Photo Credit: Jonathan Prime/Netflix
Netflix is reportedly planning several live-action interactive specials, including an upcoming episode of Black Mirror season 5, that will let viewers influence the events by choosing from storyline options. This will be the streaming service’s first interactive experiment for adult viewers, after starting with kids' television in June last year. Netflix has “closed a deal” for one more live-action offering, the report added, while two of the projects in the works are adaptations of video games. It’s unclear if Minecraft: Story Mode is one of those two.
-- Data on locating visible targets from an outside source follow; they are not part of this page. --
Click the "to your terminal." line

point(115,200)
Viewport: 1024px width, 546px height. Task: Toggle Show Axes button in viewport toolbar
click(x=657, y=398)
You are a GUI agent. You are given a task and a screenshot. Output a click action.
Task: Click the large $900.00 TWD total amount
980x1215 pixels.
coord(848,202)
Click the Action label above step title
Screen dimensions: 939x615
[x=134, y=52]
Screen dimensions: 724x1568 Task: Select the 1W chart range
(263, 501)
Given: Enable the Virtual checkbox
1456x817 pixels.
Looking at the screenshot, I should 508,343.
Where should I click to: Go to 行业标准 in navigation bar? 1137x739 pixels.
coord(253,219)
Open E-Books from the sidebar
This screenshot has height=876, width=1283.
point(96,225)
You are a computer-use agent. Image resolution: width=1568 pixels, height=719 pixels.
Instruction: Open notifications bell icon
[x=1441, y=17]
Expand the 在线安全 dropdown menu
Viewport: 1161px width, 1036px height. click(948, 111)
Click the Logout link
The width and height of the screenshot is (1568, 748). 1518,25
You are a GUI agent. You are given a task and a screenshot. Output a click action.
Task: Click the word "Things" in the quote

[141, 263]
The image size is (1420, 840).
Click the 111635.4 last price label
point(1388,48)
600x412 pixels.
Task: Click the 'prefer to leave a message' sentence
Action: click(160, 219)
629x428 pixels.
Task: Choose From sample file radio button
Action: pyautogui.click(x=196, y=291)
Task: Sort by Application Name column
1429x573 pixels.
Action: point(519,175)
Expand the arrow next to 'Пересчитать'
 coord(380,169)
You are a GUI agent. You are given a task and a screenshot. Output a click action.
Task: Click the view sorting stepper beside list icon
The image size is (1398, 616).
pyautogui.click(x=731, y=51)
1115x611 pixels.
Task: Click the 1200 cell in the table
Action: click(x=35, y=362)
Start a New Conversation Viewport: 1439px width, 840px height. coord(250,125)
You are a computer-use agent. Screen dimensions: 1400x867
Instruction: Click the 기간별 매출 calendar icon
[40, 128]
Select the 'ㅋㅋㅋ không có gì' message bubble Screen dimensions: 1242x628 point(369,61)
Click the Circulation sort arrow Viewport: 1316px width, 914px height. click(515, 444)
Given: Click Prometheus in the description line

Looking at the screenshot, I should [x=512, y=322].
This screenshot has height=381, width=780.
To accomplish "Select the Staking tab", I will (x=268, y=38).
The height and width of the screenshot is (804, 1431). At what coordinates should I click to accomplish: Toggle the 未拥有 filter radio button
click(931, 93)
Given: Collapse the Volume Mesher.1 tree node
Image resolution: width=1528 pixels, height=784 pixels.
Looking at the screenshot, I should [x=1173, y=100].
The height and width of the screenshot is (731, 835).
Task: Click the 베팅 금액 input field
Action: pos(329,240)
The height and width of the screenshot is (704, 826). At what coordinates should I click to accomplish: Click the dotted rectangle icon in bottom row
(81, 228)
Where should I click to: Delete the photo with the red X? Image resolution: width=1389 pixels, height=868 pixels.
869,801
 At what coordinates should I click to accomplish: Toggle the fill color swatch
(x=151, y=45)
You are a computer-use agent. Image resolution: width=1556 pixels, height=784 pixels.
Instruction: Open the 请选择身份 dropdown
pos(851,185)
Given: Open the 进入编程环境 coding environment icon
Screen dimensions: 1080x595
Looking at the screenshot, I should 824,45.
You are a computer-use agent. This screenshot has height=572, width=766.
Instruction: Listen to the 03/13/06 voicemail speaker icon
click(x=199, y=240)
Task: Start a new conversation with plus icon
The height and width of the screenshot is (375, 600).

People familiar with the matter told Bloomberg that Netflix is “developing a slate” of interactive TV and “expects to release the first of these projects before the end of this year”. That one will likely be Black Mirror, Bloomberg adds, claiming that season 5 is expected to release in December since two past seasons – season 4 and season 1 – arrived in the same month. Black Mirror was renewed by Netflix in March and filming began in London in April.
It won’t be the first interactive TV experience for adult viewers, with HBO releasing Steven Soderbergh-directed Mosaic as an app last year before its linear airing earlier in February. But Soderbergh wasn’t interested in a choose-your-own-adventure approach and hence Mosaic only allowed you to observe the story from different perspectives and not affect the plot.
Netflix’s first attempt at interactive storytelling was Puss in Book: Trapped in an Epic Tale, which asked kids to make decisions every two to four minutes. The episode length varied in turn, from 18 to 39 minutes. Two more, Buddy Thunderstruck: The Maybe Pile and Stretch Armstrong: The Breakout, followed. The interactive experience was only available on select platforms due to certain limitations.
Minecraft: Story Mode was announced by Netflix in June, as “an extension” of its other interactive projects, with developer Telltale Games turning its game into a five-episode series. Though Telltale shut down last month and cancelled several projects, it said that 25 employees would stay behind to fulfil “contractual obligations”, with one of them being the Minecraft project.